__WORK TASK__. Give the number of lines in the material below that include "each", and write nothing else.

__INFORMATION GIVEN__.
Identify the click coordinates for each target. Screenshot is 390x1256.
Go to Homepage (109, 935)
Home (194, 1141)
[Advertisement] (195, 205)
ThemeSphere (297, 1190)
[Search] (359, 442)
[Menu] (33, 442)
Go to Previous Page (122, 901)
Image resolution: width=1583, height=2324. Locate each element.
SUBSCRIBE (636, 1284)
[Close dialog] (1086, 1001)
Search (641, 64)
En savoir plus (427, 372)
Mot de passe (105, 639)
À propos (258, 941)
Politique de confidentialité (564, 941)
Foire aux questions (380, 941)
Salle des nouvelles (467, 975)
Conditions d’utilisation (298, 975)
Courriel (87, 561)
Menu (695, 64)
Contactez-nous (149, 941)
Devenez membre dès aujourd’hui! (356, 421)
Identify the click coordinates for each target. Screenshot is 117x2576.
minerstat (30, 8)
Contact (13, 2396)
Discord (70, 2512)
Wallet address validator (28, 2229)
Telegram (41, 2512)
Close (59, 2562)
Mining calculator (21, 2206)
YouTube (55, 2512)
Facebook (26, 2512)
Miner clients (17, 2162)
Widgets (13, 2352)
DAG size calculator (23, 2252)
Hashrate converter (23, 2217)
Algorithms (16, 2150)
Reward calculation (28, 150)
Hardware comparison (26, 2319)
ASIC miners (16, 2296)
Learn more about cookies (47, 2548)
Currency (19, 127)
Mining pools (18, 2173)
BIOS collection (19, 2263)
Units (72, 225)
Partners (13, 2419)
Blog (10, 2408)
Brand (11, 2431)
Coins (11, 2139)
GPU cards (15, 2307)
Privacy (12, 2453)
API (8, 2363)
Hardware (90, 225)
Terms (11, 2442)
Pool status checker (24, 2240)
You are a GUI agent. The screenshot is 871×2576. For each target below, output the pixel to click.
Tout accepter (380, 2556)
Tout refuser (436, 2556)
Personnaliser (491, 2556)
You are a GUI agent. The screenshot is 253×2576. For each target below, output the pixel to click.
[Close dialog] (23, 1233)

__RESULT OF THIS EXERCISE__. 5